[Saved data entries]
- - - -

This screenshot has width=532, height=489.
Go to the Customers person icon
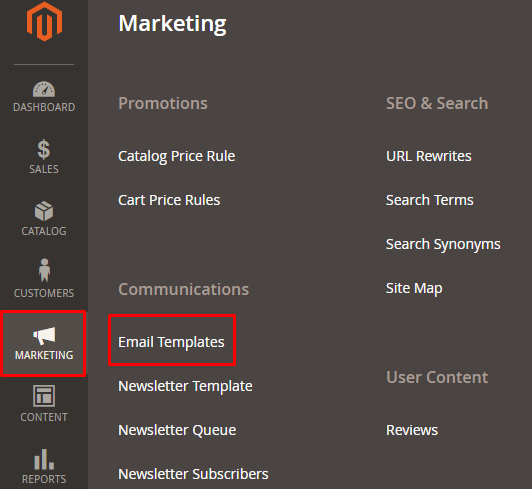(44, 270)
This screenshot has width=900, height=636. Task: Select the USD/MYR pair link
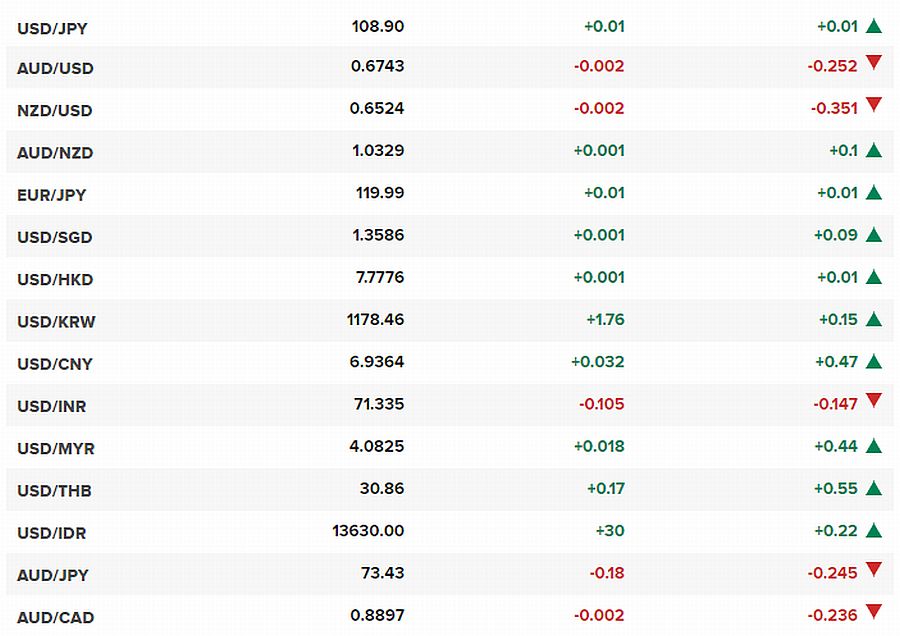(x=56, y=448)
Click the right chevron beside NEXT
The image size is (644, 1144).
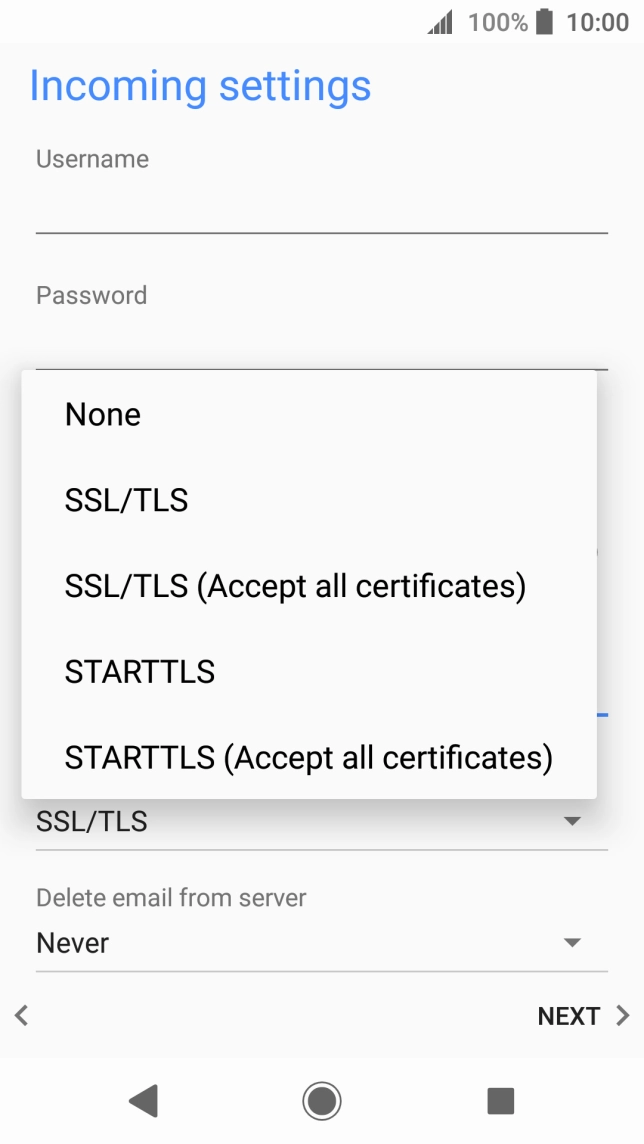click(623, 1016)
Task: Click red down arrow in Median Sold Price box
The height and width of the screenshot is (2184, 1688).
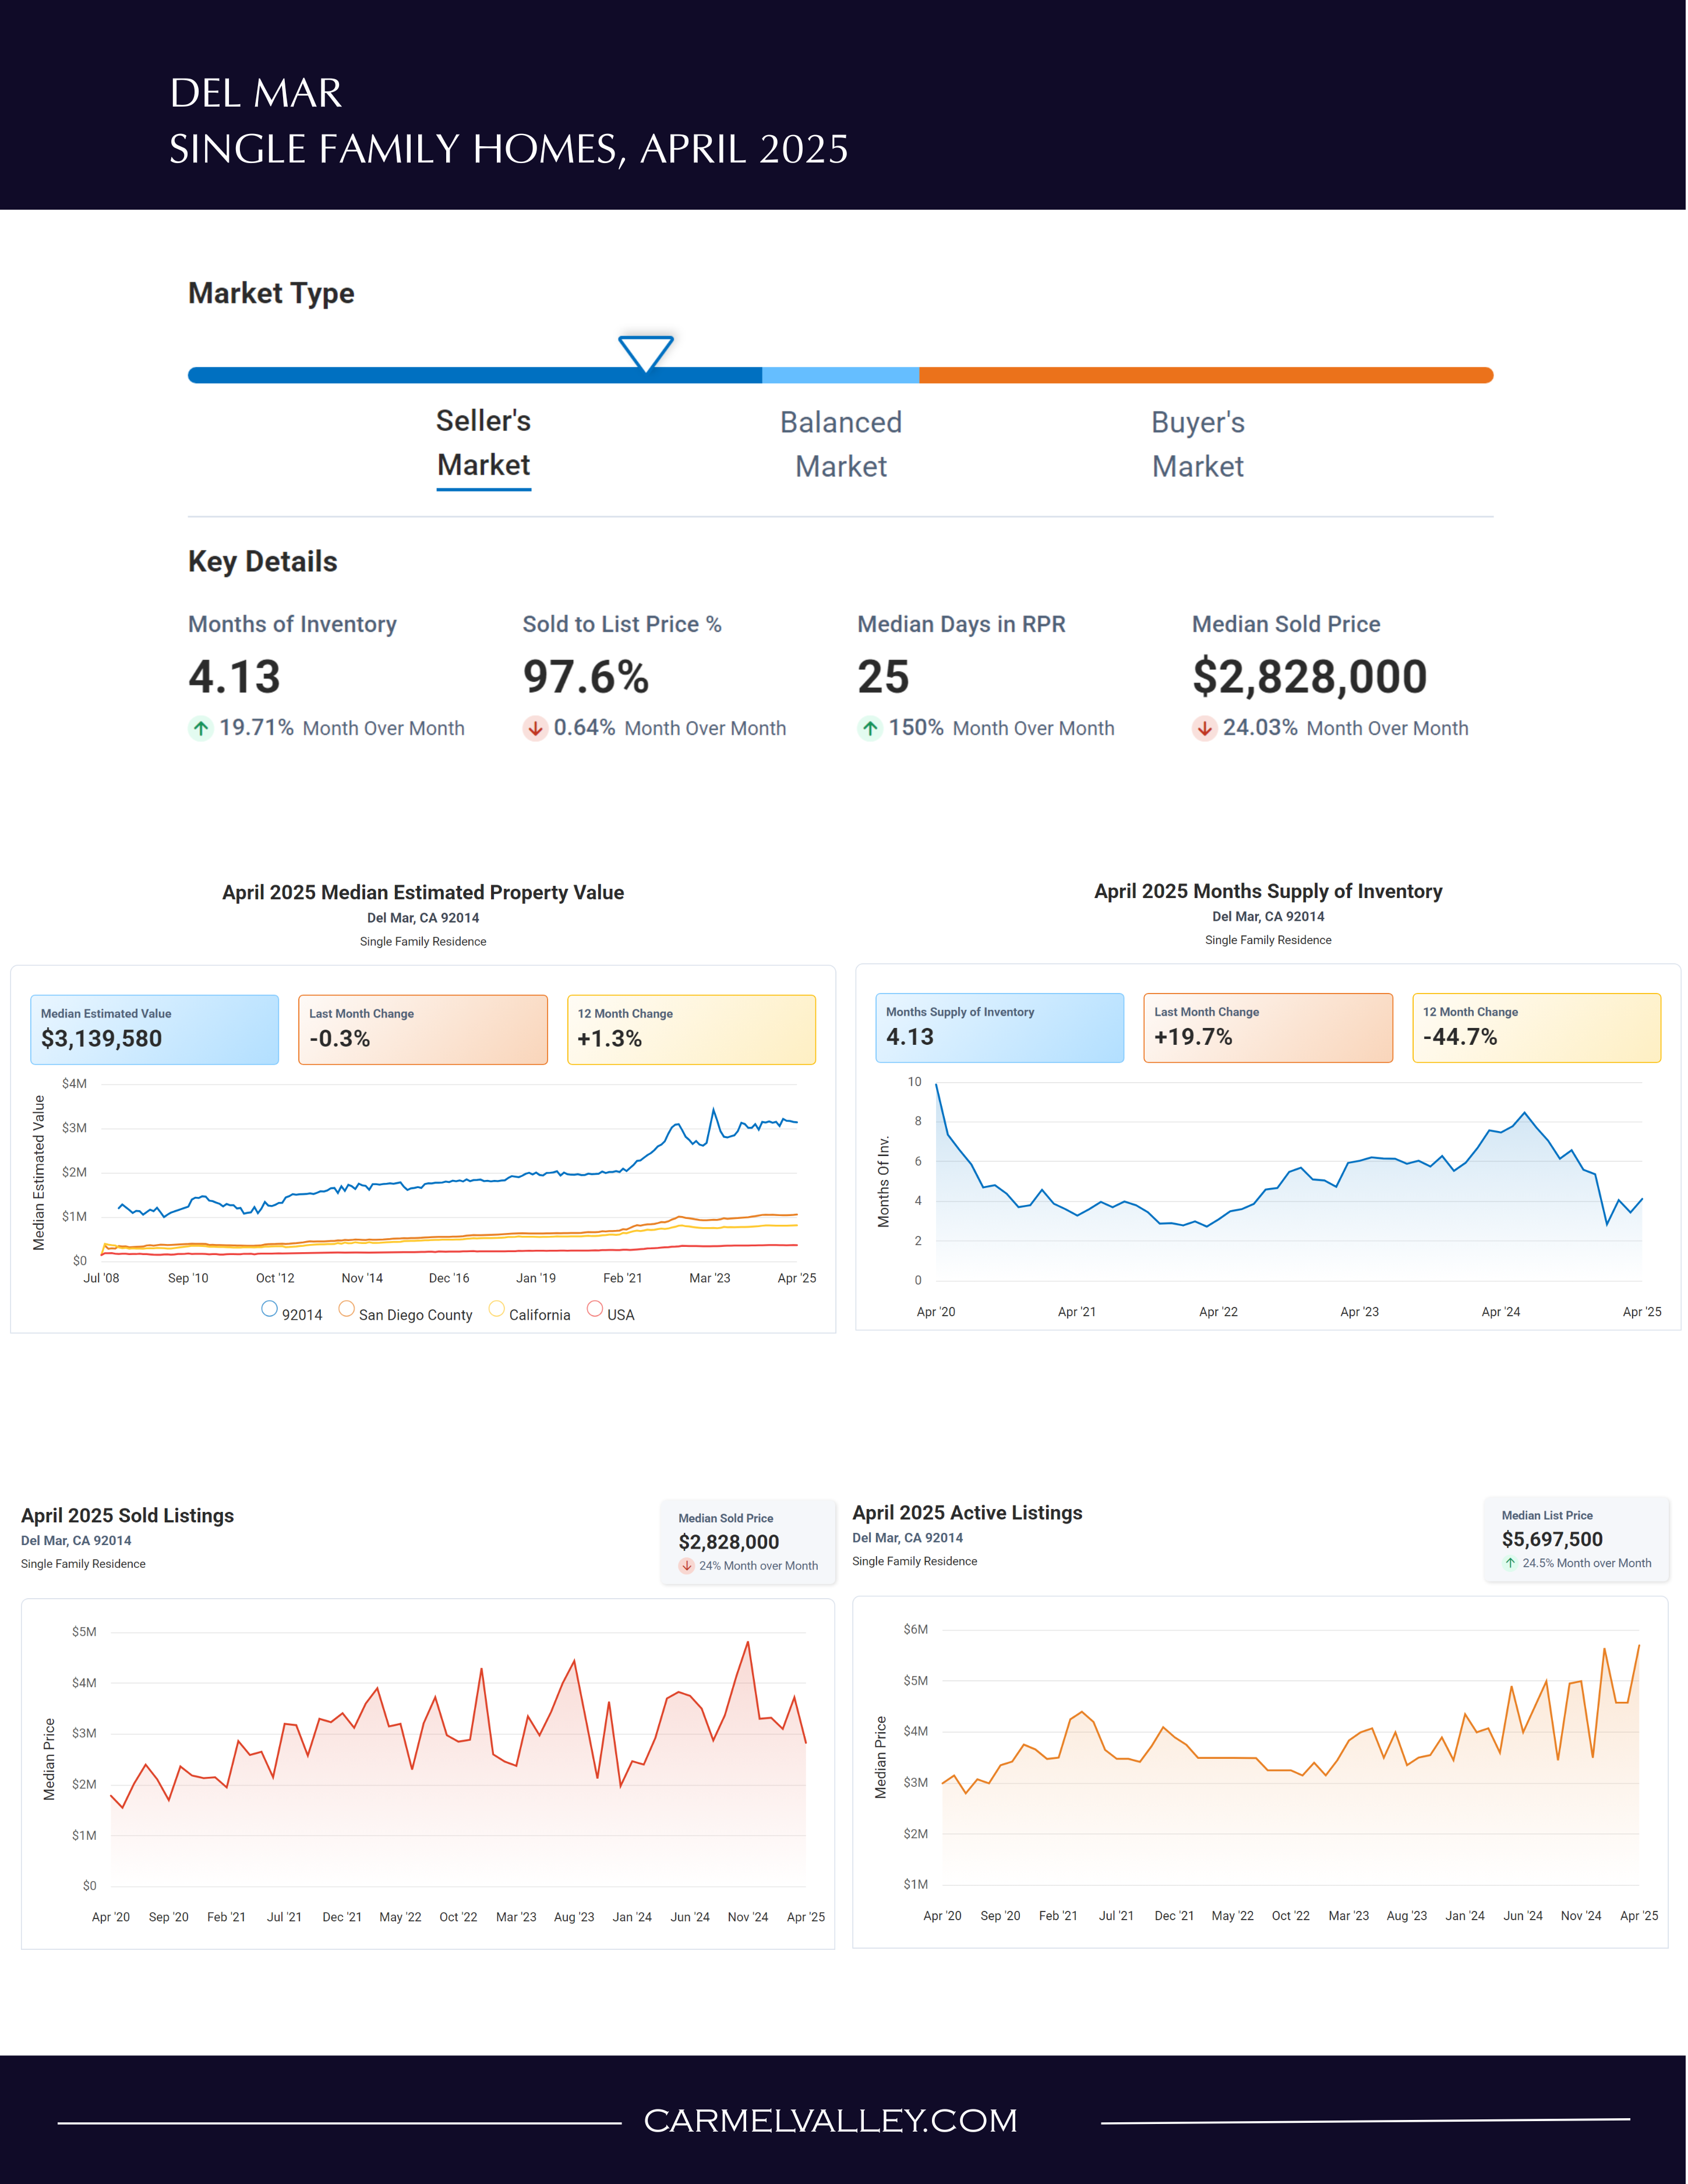Action: pos(686,1566)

- - - -

Directions
Your answer must be exactly the lines from the one with "Click the right chevron beside NEXT" through the final line of the data, with no pictures in it.

Exercise solution
Click the right chevron beside NEXT
The image size is (644, 1144).
click(623, 1016)
Task: Click red down arrow in Median Sold Price box
The height and width of the screenshot is (2184, 1688).
Action: pos(686,1566)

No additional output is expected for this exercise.